--- Task requirements ---
Exact copies of the lines from the one holding "Close the active browser tab" through the last line of the entries below are to be printed, with pictures omitted.

Stored records:

....

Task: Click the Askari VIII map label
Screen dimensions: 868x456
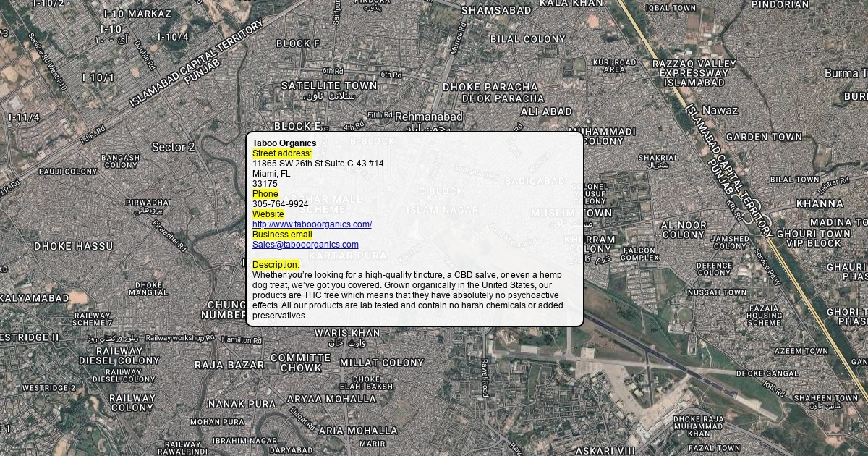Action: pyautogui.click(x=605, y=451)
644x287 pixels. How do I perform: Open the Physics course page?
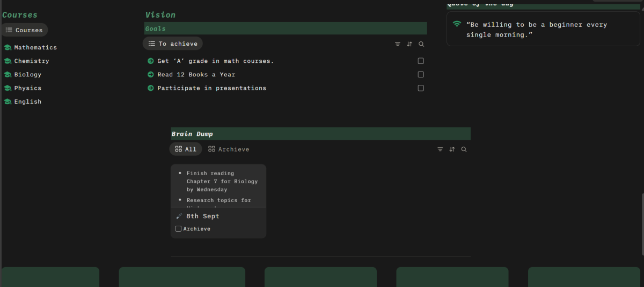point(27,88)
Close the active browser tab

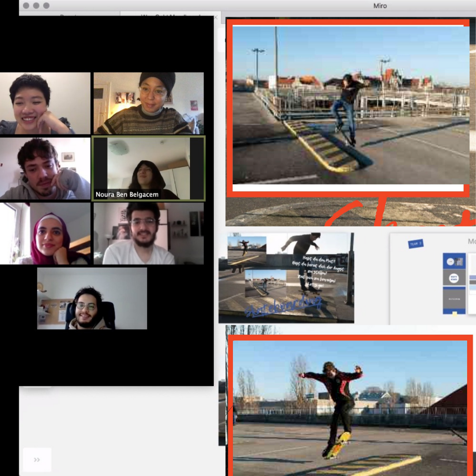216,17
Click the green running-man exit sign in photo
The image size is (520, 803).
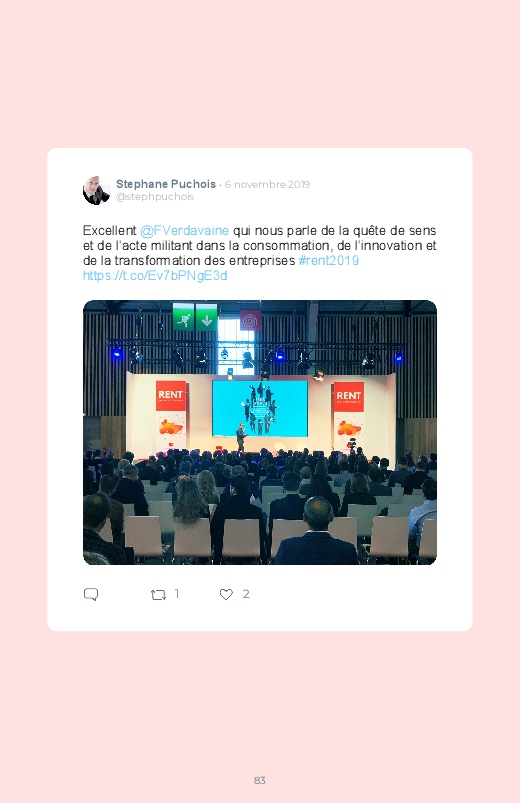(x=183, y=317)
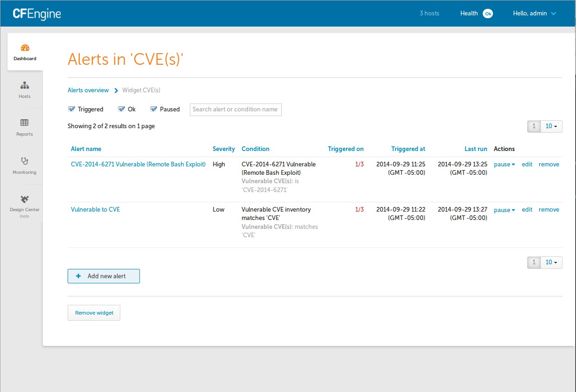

....

--- Task result ---
Close the active browser tab

216,17
Click the green running-man exit sign in photo
The image size is (520, 803).
(x=183, y=317)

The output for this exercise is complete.